My Story: Mortality

By Amy Agigian —

by Ilana Goldhaber-Gordon

Last week, I had a miscarriage.

That information seems maybe too personal to be sharing on a website. But the experience of this pregnancy and its spontaneous termination taught me something important about what it means to live in America, and what it means to live in Israel, and that’s why I’m sharing it.

A year ago, my husband and I were satisfied with the size of our family. Ours is the imagined ideal, minus the dog:  one boy, one girl, a mother and a father. Our kids are at a perfect age: young enough to need us, but not every minute. Why would we want to mess that up with diapers, night feedings, choking hazards, car seats, etc., etc., etc. — not to mention the risks of complications? Besides, the world’s population topped 7 billion a few weeks ago. 7 billion! More people are alive today than the total of all people who have ever died. This exponential growth rate cannot continue, and even replacing ourselves is really a luxury.

Then, we spent a year in Israel. Israel has one of the highest birth rates of any western country: 2.97 per woman. In Jerusalem, where we were staying, the average family has 4.5 children! Our family of one lovely boy and one lovely girl felt paltry there. Over time we met a few small families like ours — but every single one of them had suffered fertility problems. It seemed that small families by choice did not exist.

We loved the family atmosphere in Jerusalem. Our five-year-old daughter could leave our apartment and walk all by herself to the apartments of any of three of friends. For the first time, we felt comfortable leaving our son alone — we knew if he got into trouble, he could run to any of 10 different neighbors for help. The kids could walk to a local park by themselves, and even to the closest makolet (little grocery store), where they would greet the owner by name and he would give them their purchases on credit.

As an American, my gut assumption is that the large size of Israeli families is a result of Israel’s religious culture. Certainly that explains why Jerusalem, the most religious of Israel’s large cities, has an especially high birth rate. Many an American has returned home from an extended stay in Jerusalem feeling more devout, and more pregnant, than we were when we left.

But what is that religious experience that drives fertility? And why, judging by my husband’s physics colleagues, are secular Israelis more family-oriented than their American counterparts? A friend of ours who did almost the same thing we did said to me: “Our youngest was conceived in Israel, where all things seemed possible.” This friend is not religiously observant, and his statement was not inspired by tradition. All things seemed possible.

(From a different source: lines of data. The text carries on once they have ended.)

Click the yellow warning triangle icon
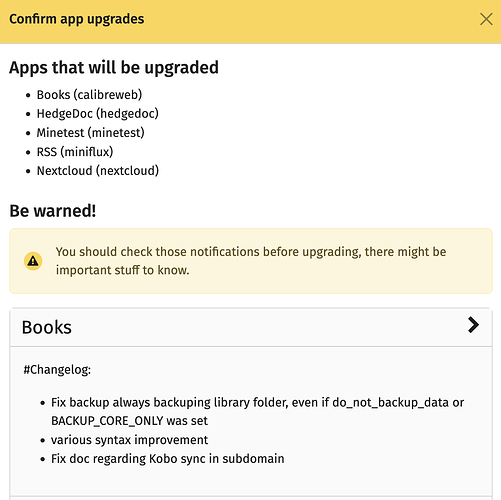[x=33, y=261]
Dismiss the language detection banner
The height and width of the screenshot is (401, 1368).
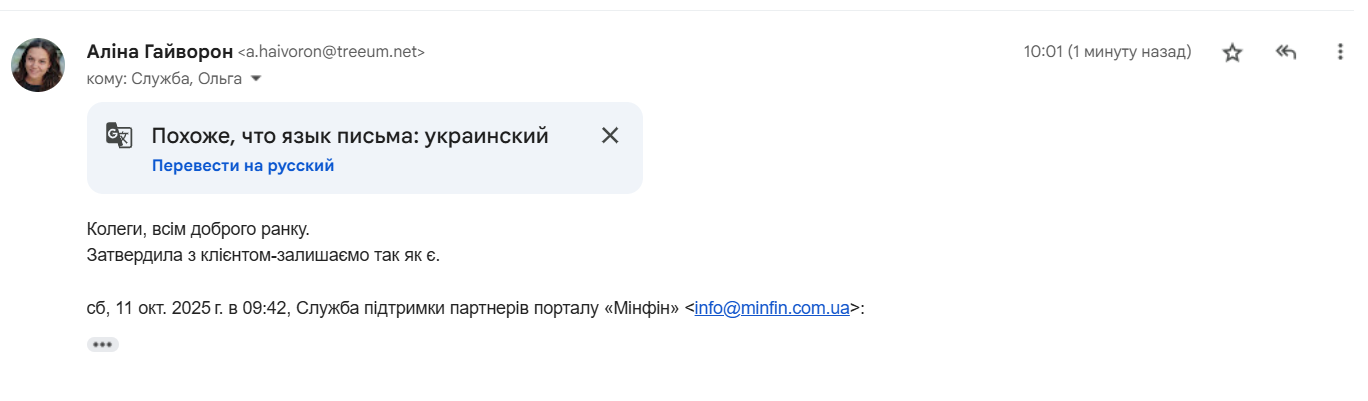(610, 136)
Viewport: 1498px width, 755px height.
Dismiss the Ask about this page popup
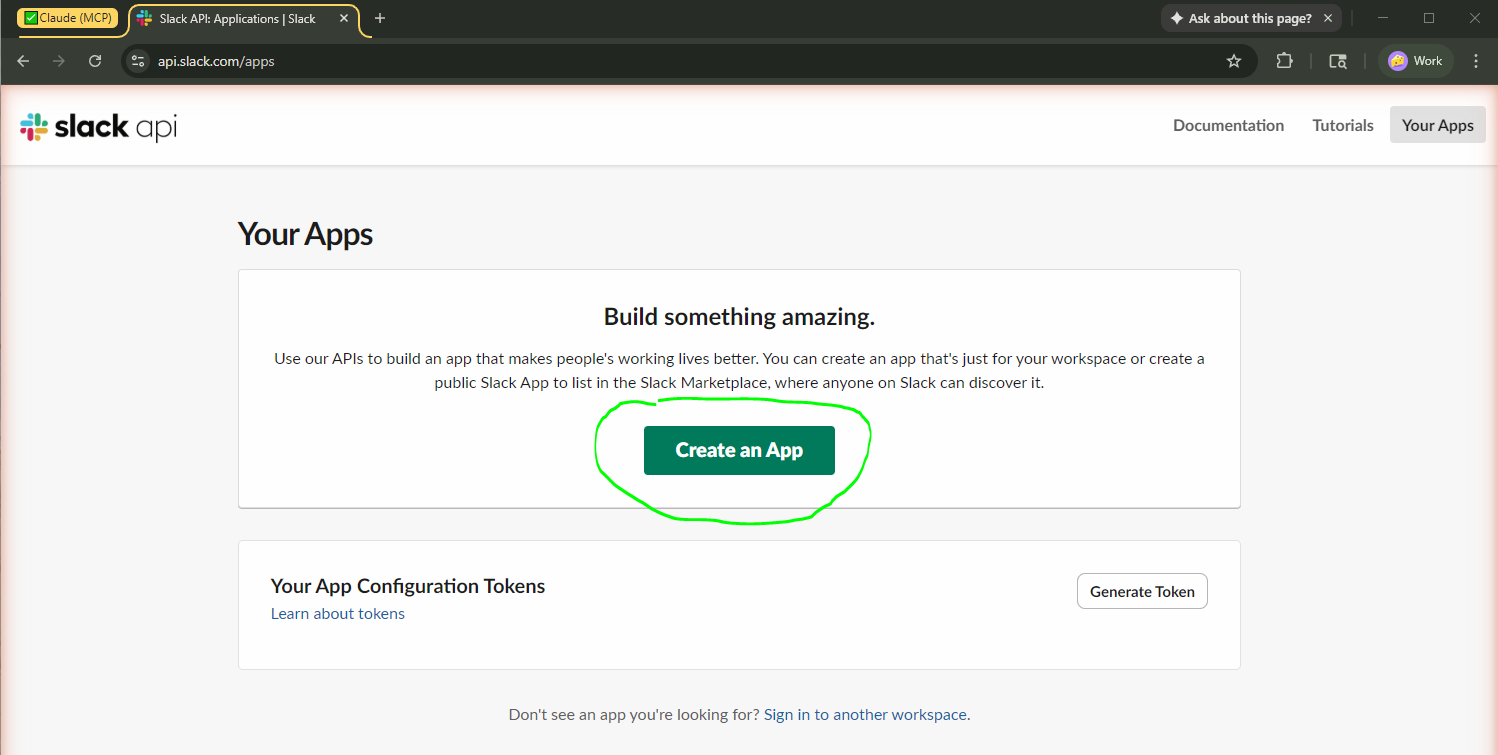click(1328, 17)
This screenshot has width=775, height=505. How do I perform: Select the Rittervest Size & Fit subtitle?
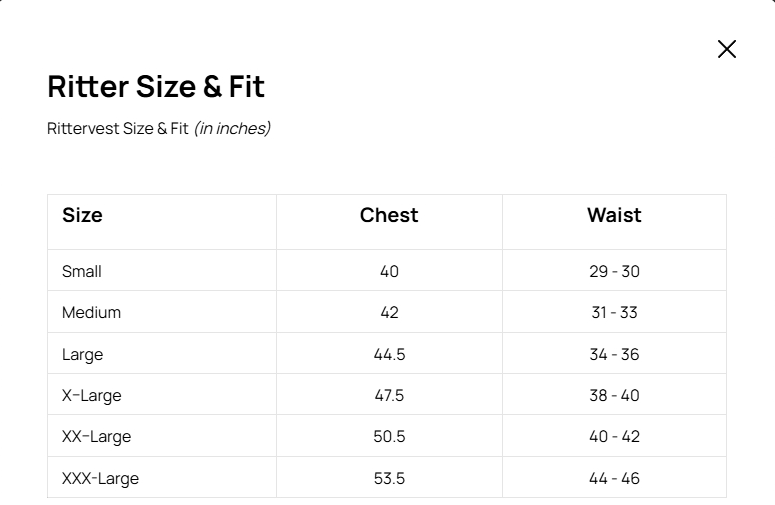point(159,129)
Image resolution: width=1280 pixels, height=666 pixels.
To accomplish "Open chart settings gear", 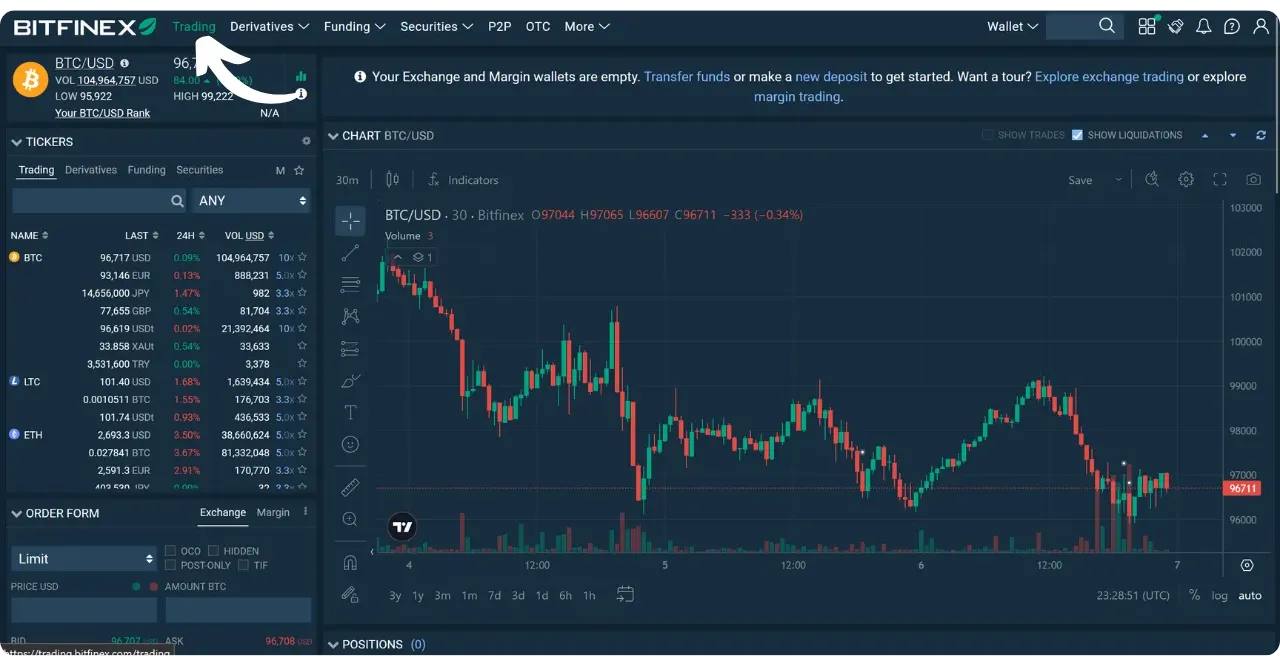I will tap(1186, 179).
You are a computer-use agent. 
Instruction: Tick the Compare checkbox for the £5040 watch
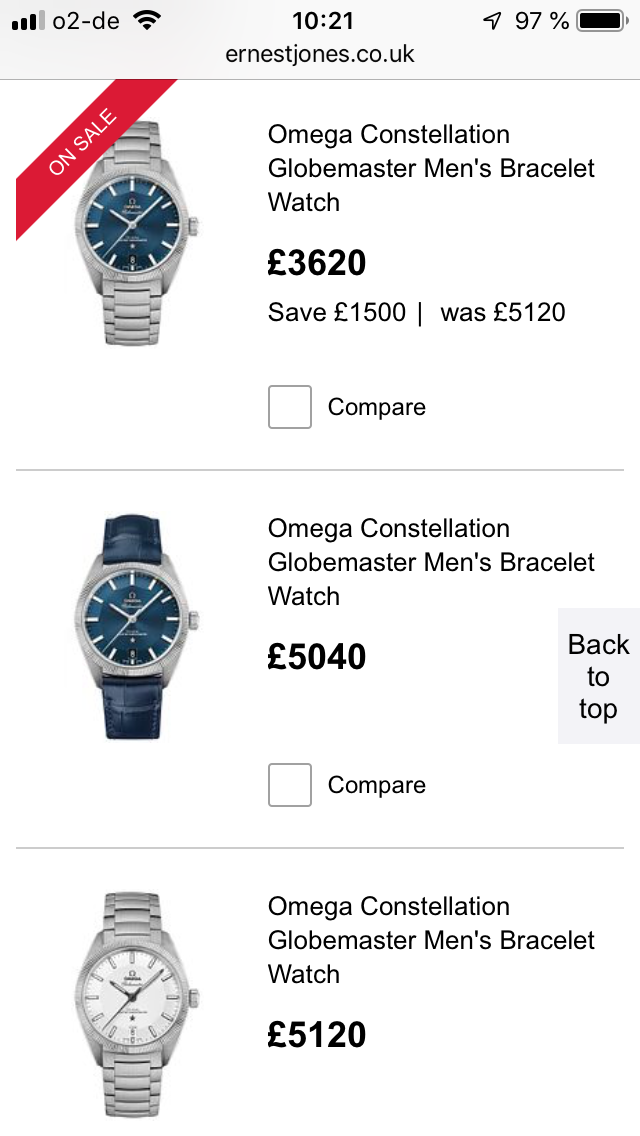(290, 785)
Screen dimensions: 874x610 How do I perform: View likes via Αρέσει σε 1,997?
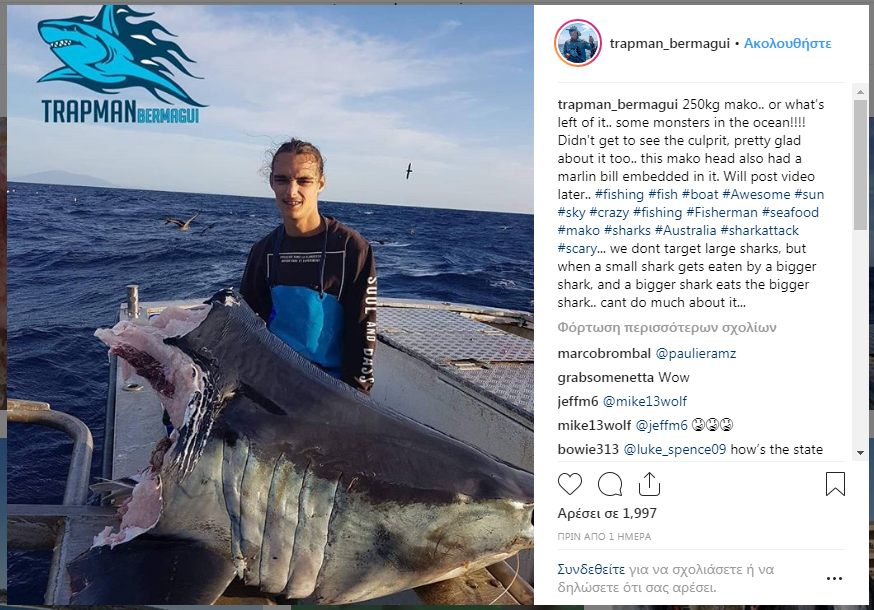coord(607,513)
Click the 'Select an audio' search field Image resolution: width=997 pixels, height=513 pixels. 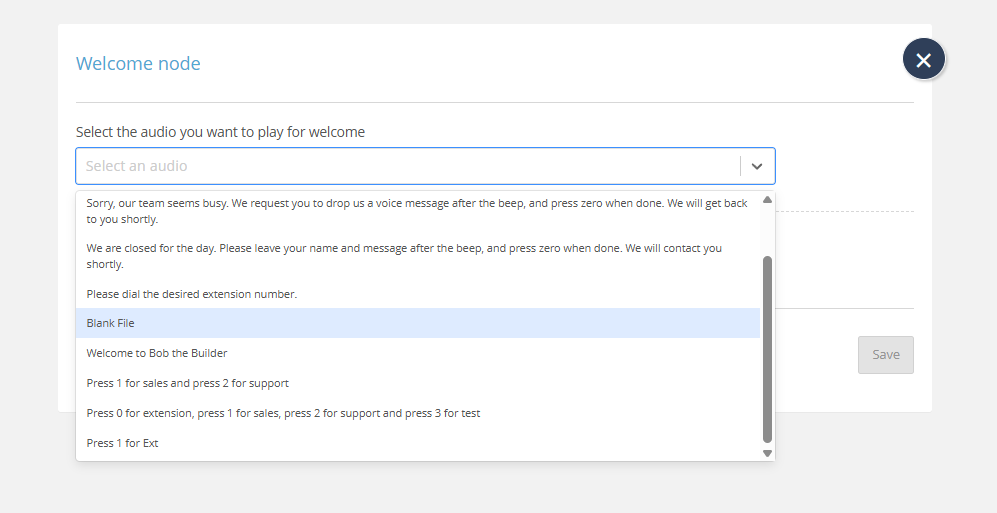[400, 166]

In Israel, life and death are closer together. You don’t have to be religious to feel that. You simply have to walk into a shopping mall and open your bag for inspection, and realize that in the not-so-distant past people came to Israeli shopping malls equipped with explosives. Far more importantly, Israeli children enter adulthood by way of the army, where they cannot help but confront their mortality.

When you realize that life is fleeting, all things really are possible. Nothing is guaranteed, and everything is possible. You must cast your bread as best you can, as often as you can, and hope it lands well.

My very first pregnancy, over ten years ago, ended in miscarriage. I was 29 years old, but an American 29 year old — young and immortal. I wanted to have my babies when I wanted to have my babies, and I was not interested in accepting what nature had to offer. That miscarriage was a dreadful shock.

This last pregnancy was an Israeli one, conceived under the lingering influence of the Israeli air: religious, optimistic, and aware of my mortality. Its termination was disappointing, but not a shock.

But the aftermath — the doctor’s visits, the ultrasounds, the medications —  jolted me back to American soil, where all things do not seem possible; where life seems under our control, and possibilities and impossibilities are determined by our human capacities; where raising children is hard, and careers and family are in competition, and a family of two healthy children (baruch Hashem and kein ayin hara!) seems perfect.